> **YOUR OBJECTIVE**: The lines to be extracted begin at the line containing "Go to previous preview page arrow" and end at the last line of the data below; copy them exactly and leave out the pictures.

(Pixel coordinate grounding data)
==========

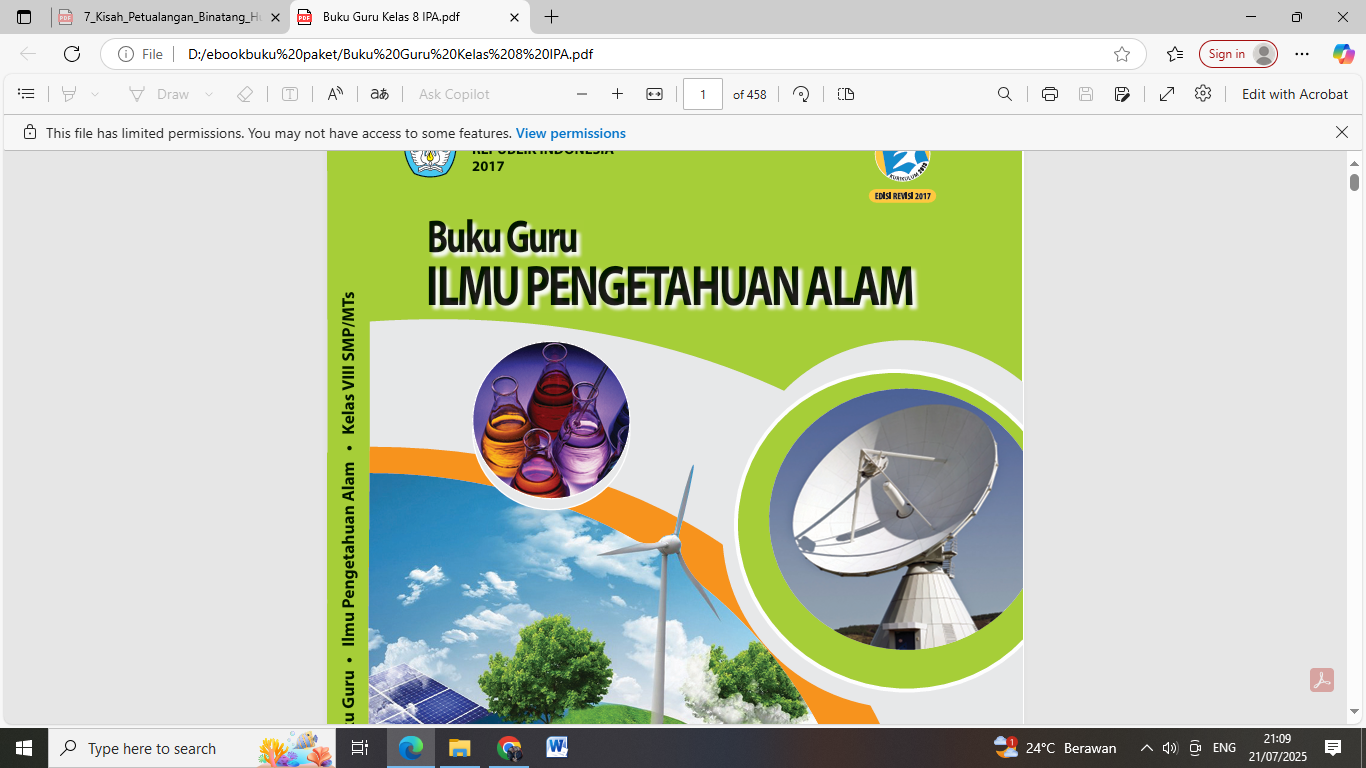Open the text annotation tool
Screen dimensions: 1366x768
(x=290, y=93)
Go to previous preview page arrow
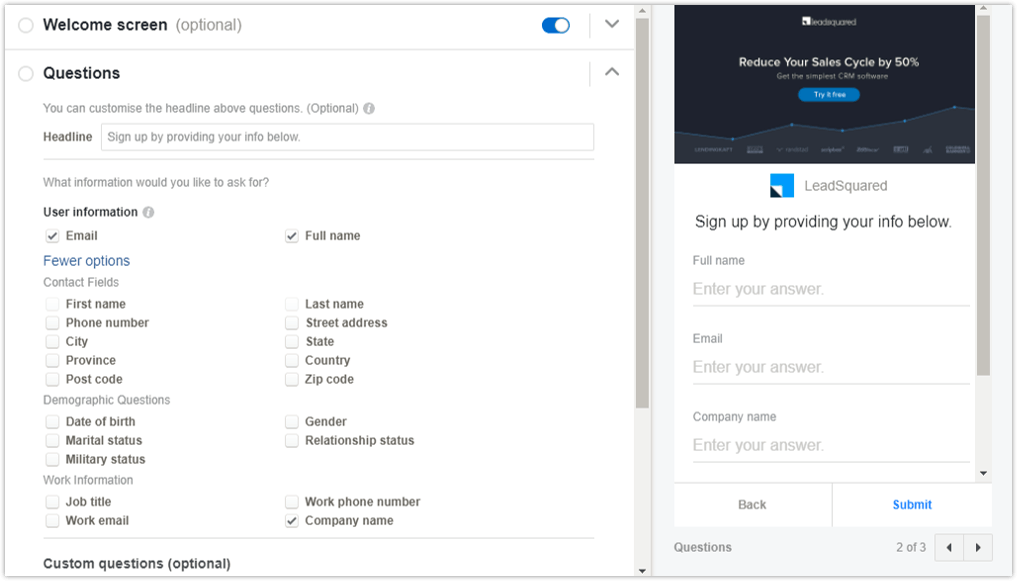Image resolution: width=1017 pixels, height=581 pixels. [x=949, y=548]
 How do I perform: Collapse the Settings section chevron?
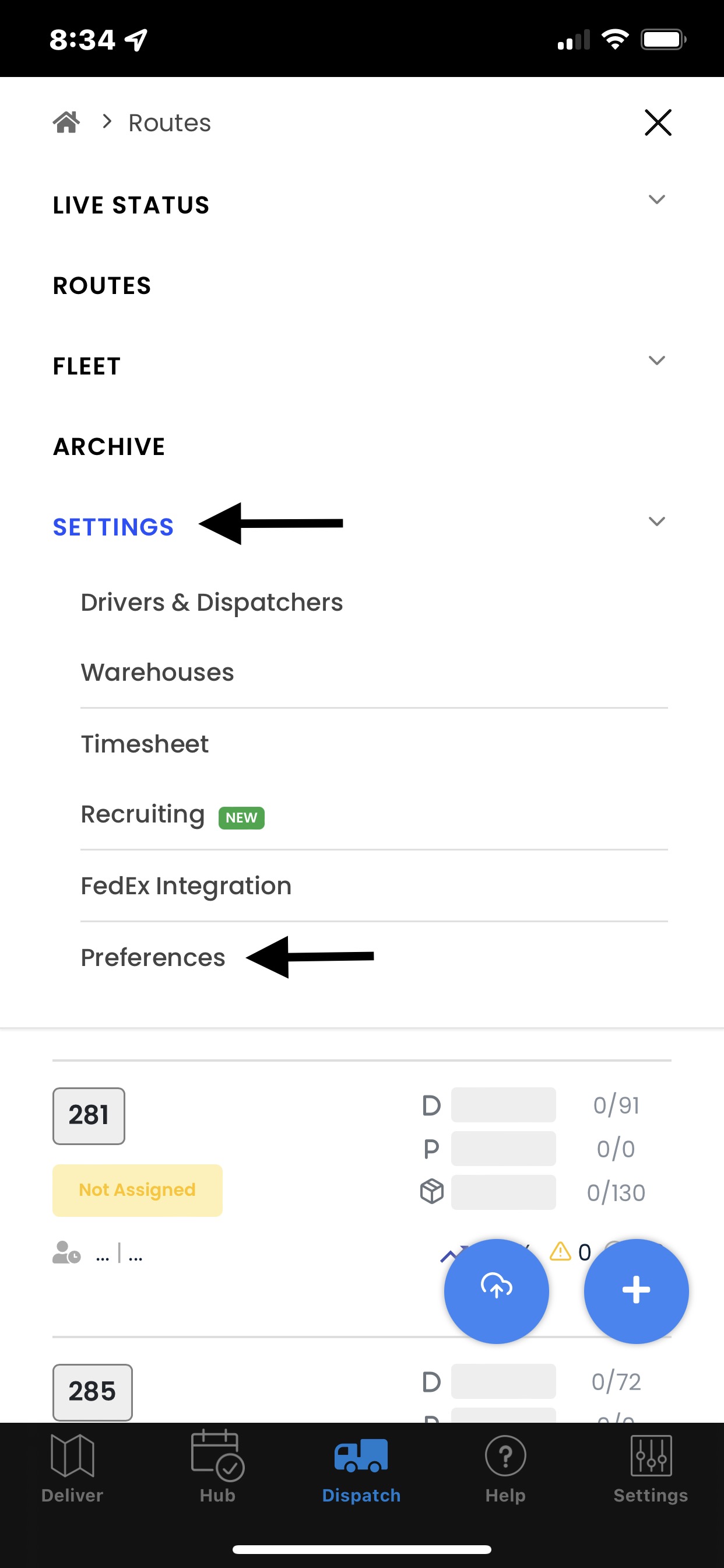pyautogui.click(x=656, y=521)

==========

> **EXPECTED ANSWER**:
Go to previous preview page arrow
Image resolution: width=1017 pixels, height=581 pixels. [x=949, y=548]
 How do I perform: Collapse the Settings section chevron?
pyautogui.click(x=656, y=521)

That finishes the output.